In the News

October 2, 2023

More aid money spent on clean air than fossil fuels for first time

Residents of Beijing can expect to live four years longer on average, according to a report from the Air Quality Life Index of the University of Chicago in August.

Governments, agencies and development banks have spent more aid money on clean air than fossil fuels for the first time on record, a report has found.

However, such projects still receive less than 1% of international development funding, according to the Clean Air Fund, an environmental charity.

Toxic particles in the air are the fourth-biggest killer globally, but campaigners say efforts to get rid of them have been “chronically” starved of cash. Only blood pressure, smoking and diet play a bigger role in whether people die too early.

Jane Burston, the executive director of the Clean Air Fund, said cleaning the air saves lives, grows economies and slows the climate crisis, adding: “It’s the single thing that has the biggest bang for your buck if you fund it.”
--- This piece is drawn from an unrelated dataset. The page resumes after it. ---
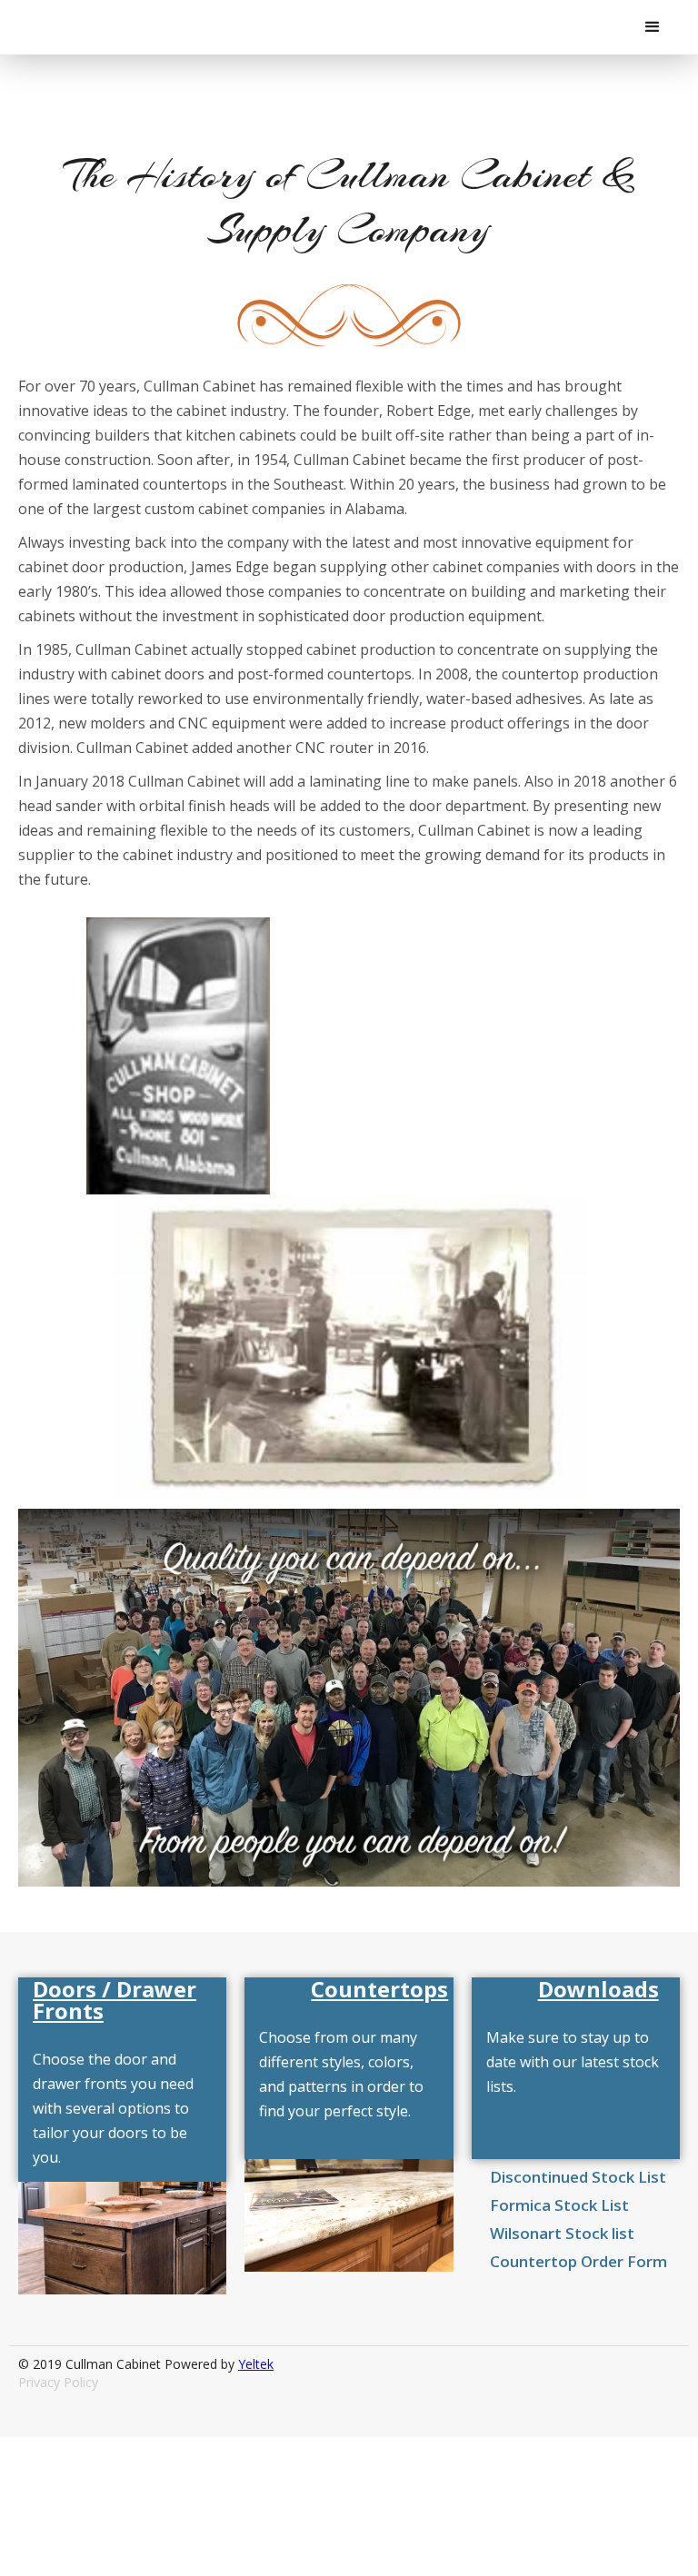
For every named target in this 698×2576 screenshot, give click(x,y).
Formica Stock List (559, 2205)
The report found that international aid for fossil fuels peaked in 2019 and has fallen fast but still lingers. In 2021, about $1.5bn (£1.2bn) was spent on fossil fuel projects like building coal plants or gas pipelines, down from $11.9bn two years earlier. The amount spent on tackling outdoor air pollution has risen to $2.3bn.
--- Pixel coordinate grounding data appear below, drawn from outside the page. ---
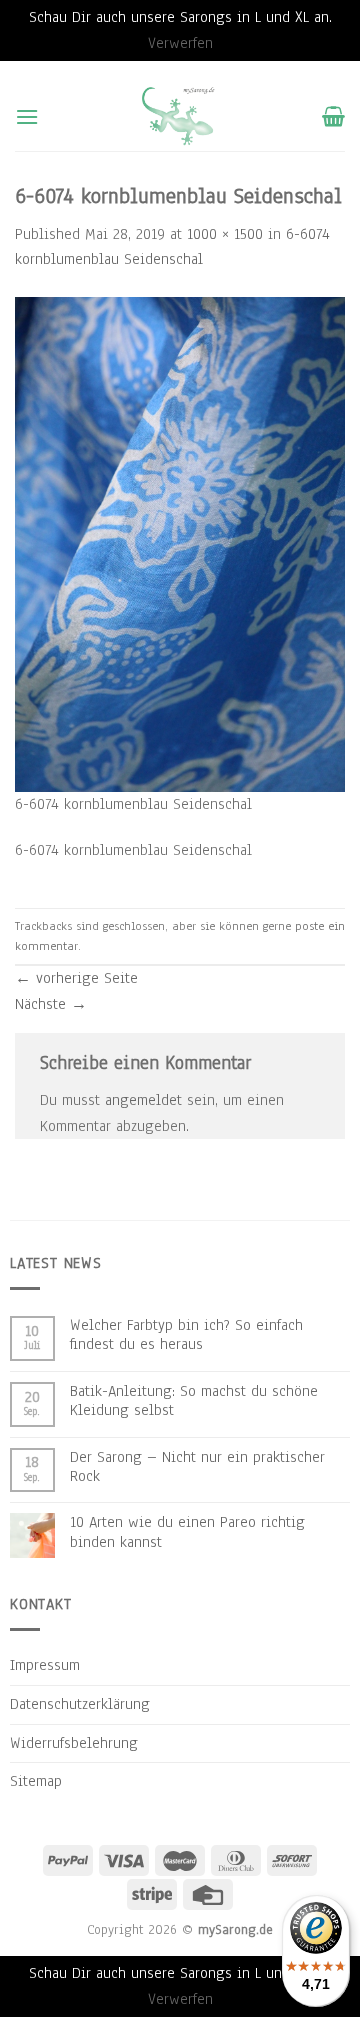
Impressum (45, 1665)
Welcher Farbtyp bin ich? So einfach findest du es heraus (186, 1335)
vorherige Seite (76, 978)
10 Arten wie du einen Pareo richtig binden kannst (187, 1532)
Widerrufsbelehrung (74, 1743)
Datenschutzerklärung (80, 1704)
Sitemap (36, 1781)
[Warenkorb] (333, 116)
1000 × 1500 (225, 234)
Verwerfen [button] (180, 43)
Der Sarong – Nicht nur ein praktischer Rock (197, 1467)
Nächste (51, 1004)
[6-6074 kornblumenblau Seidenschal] (180, 543)
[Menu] (27, 116)
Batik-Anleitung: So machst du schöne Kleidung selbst (194, 1401)
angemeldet (143, 1100)
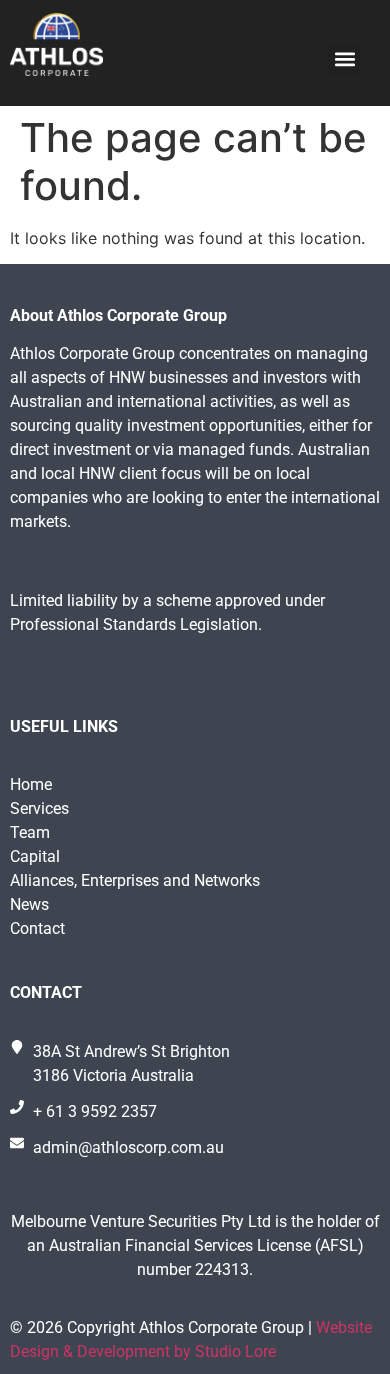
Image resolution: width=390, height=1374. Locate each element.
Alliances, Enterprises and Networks (135, 880)
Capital (35, 856)
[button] (344, 59)
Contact (37, 928)
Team (30, 832)
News (29, 904)
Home (31, 784)
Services (39, 808)
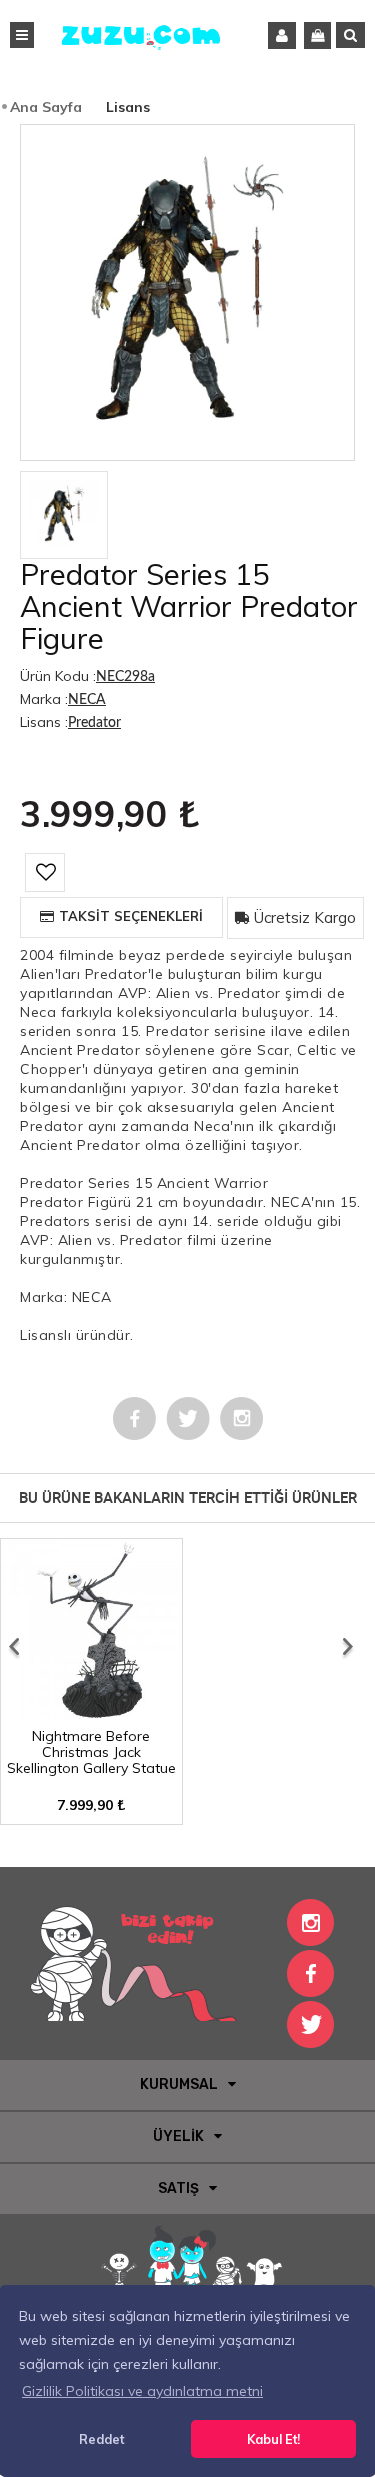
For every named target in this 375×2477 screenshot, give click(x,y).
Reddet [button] (101, 2439)
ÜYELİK (178, 2136)
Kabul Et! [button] (273, 2439)
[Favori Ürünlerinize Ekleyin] (45, 872)
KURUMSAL (179, 2084)
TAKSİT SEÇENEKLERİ (131, 916)
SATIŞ (178, 2188)
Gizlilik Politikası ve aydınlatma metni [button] (142, 2391)
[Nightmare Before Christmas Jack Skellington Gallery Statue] (91, 1712)
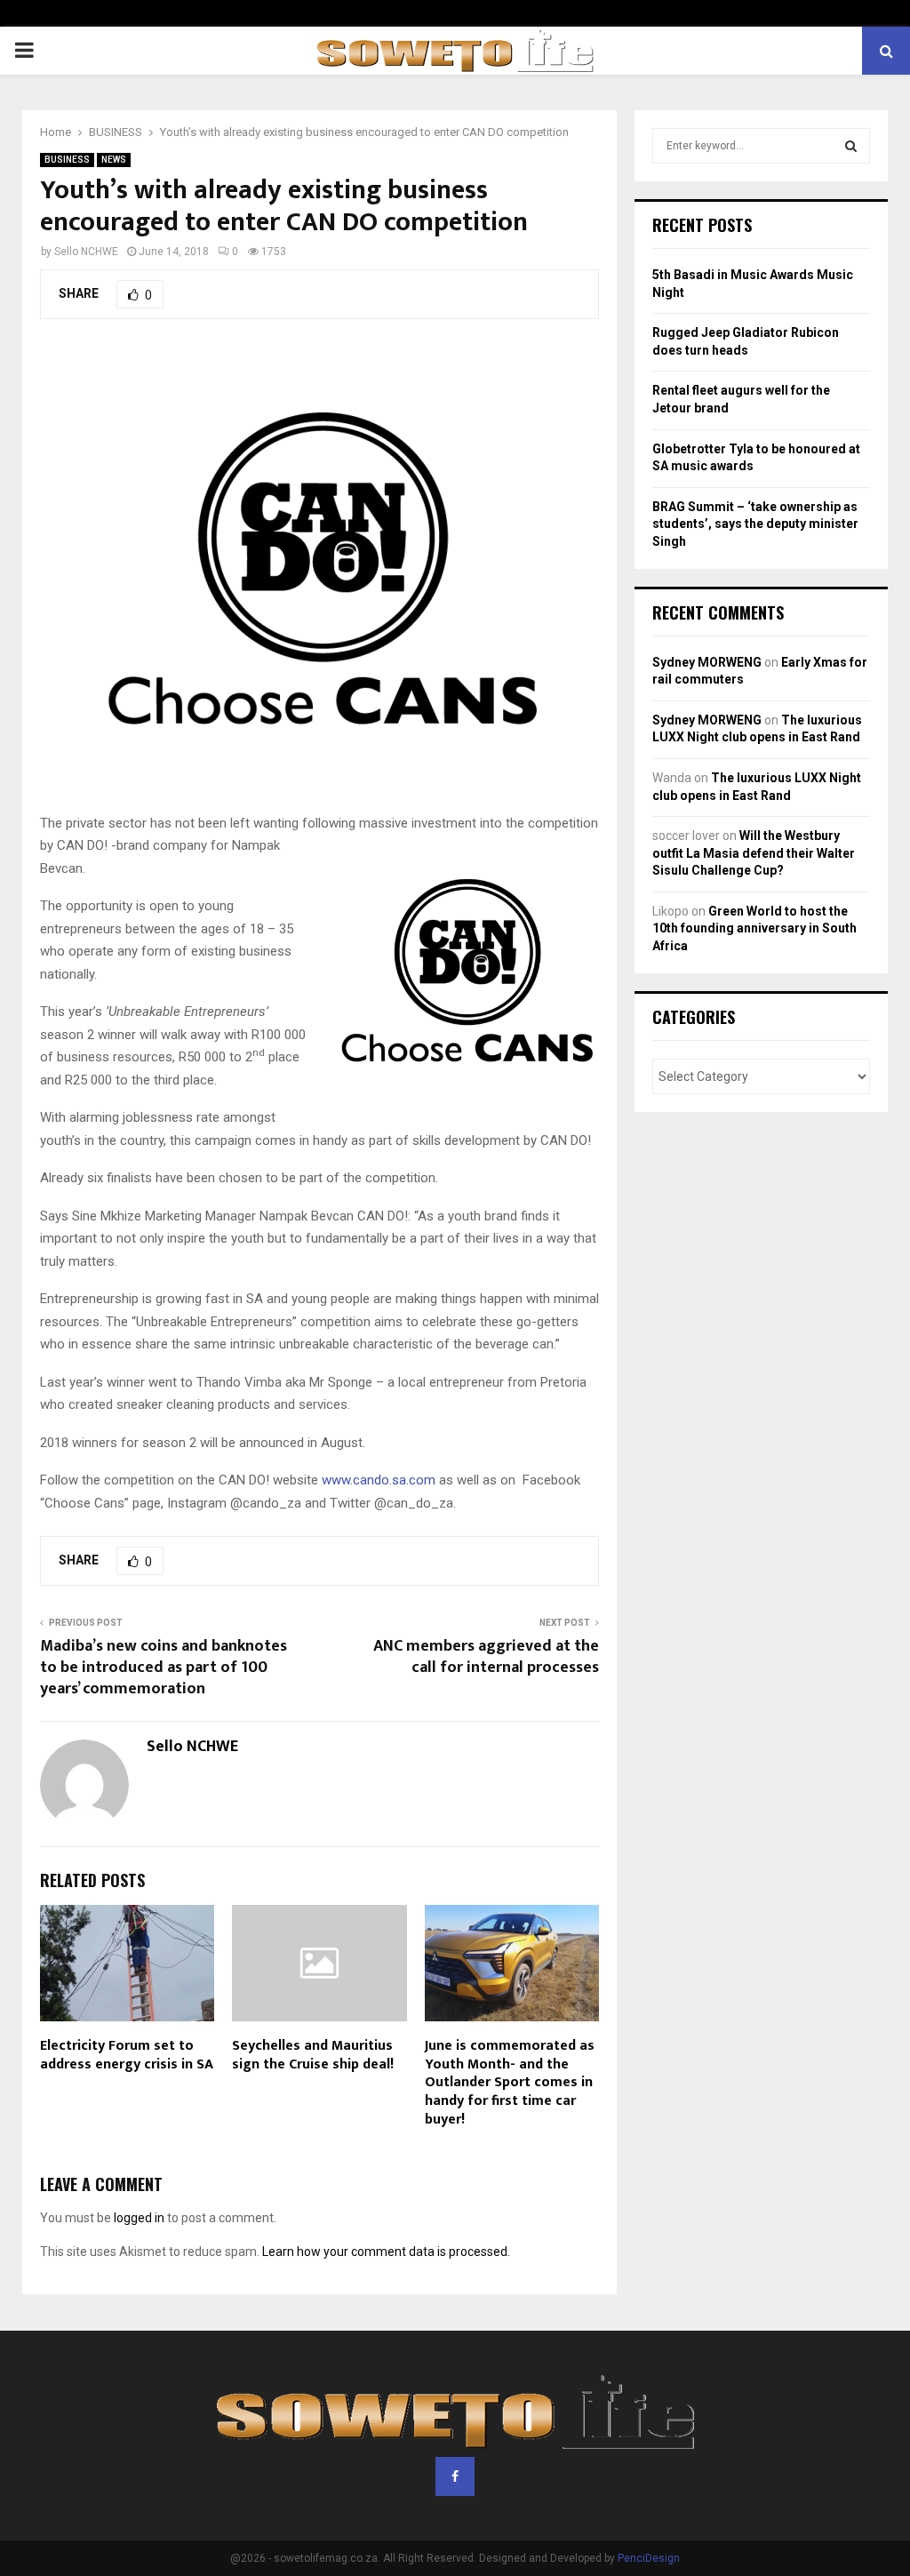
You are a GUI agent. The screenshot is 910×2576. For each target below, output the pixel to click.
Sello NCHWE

Despite this shift, spending targeted at clean air made up just 1% of international development funding and 2% of international public climate finance between 2015 and 2021, the report found.

“The trend is good but the funding is increasing from a very low base,” said Burston. “It’s not increasing quickly enough,” she added.
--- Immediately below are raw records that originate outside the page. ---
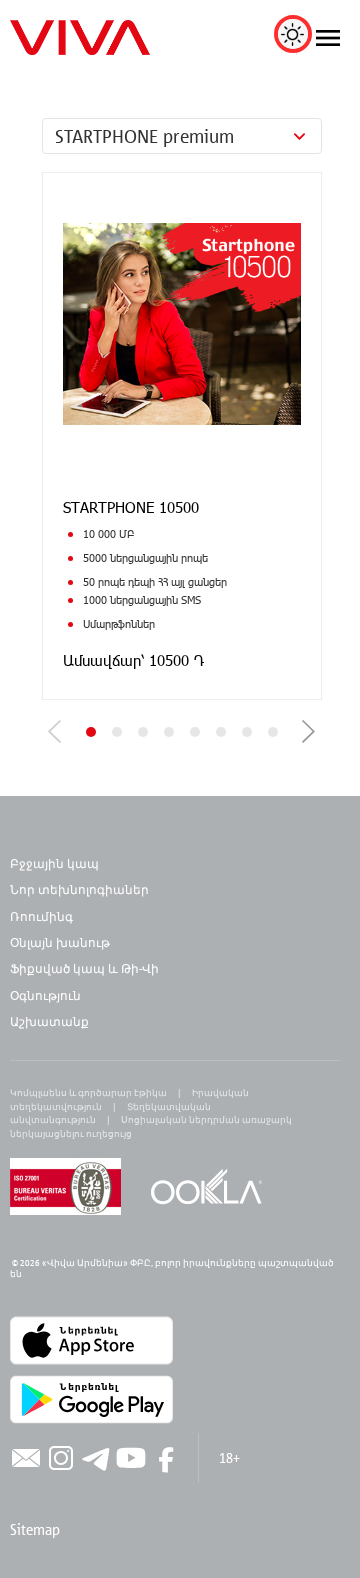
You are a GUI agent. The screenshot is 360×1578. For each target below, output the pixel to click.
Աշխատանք (49, 1021)
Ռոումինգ (43, 916)
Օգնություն (45, 995)
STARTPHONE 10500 (131, 507)
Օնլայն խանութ (60, 942)
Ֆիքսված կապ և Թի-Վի (84, 968)
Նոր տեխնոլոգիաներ (79, 889)
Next (309, 731)
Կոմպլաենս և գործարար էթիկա (88, 1092)
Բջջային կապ (54, 863)
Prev (55, 731)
Nor has the money been spent in the places that need it most, the report found. Africa received 5% of air quality funding between 2017 and 2021, despite being home to five of the 10 countries with the highest levels of air pollution in the world. At the same time, five polluted Asian countries – China, the Philippines, Bangladesh, Mongolia and Pakistan – received 86% of the funding.

Scientists are unsure just how many people are killed by dirty air each year but estimates of the death toll run into the millions just from air pollution caused by burning fossil fuels. Fertiliser from farms, road dust from car tyres and natural factors all add to the mortality burden.

Outdoor air pollution, which was the focus of the Clean Air Fund report, caused 4.2m premature deaths in 2019, according to the World Health Organization (WHO).

Most of the deaths happen in poor and middle-income countries. In countries across Africa and Asia, in which large parts of the population lack access to electricity, governments have struggled to afford clean sources of energy that are cheaper to run than fossil fuel plants but cost more upfront.

Some countries have taken big steps to clean up their air. China declared a “war against pollution” in 2014 and has brought levels of fine particulates down 40% in a decade. As a result, residents of Beijing can expect to live four years longer on average, according to a report from the Air Quality Life Index of the University of Chicago in August.